Commitments and what's happening with the cups
At the general meeting, executives announced plans to distance the company from its iconic branded cup. A cup famous for the hand-written customer name, debates over the holiday design, and the classic mermaid logo.
Stores will still offer the classic paper and plastic cups, but make it easier (and encouraged) for customers to choose reusable mugs instead. By next year the company plans to let customers use their own cup or mug at every store in the U.S.
Starbucks' chief sustainability officer, Michael Kobori, conceded that their famous cups are a "ubiquitous symbol of a throwaway society." Starbucks plans to offer borrow-a-cup programs in more stores by 2025.
The company also announced it plans to open 1,000 more "community stores." Those stores are based in under-served communities, military bases, or feature predominately workers with disabilities. They featured one in White Center (to Seattle's south) during the shareholders meeting.
On a financial note, executive said they expect to deliver another $20 billion to shareholders by 2025, after delivering $25 billion in the last three four years.

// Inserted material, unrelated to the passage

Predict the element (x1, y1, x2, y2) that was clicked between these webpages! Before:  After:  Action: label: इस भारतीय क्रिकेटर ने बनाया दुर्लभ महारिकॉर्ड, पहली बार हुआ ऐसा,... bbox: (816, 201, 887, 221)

But the meeting wasn't all cup half-full
A group of investors asked Starbucks to support workers' rights to unionize, with more than 100 stores now filing to form a union.
The group, which hold assets over $1 billion, pressed the company to display "neutrality" to the dozens of stores that are working to form a union. "Neutrality" means the company would not oppose unionization efforts.
Board chair Mellody Hobson responded by saying they want a constructive relationship with the union. But they want a different approach.
"Neutrality, in its nuanced form, limits our ability to speak to our partners in certain ways," she said. "And that goes directly against the DNA of the company."
Hobson says they've been able to succeed by working directly with employees up to now.
Partners at more than 100 Starbucks stores have filed to join the union Starbucks Workers United.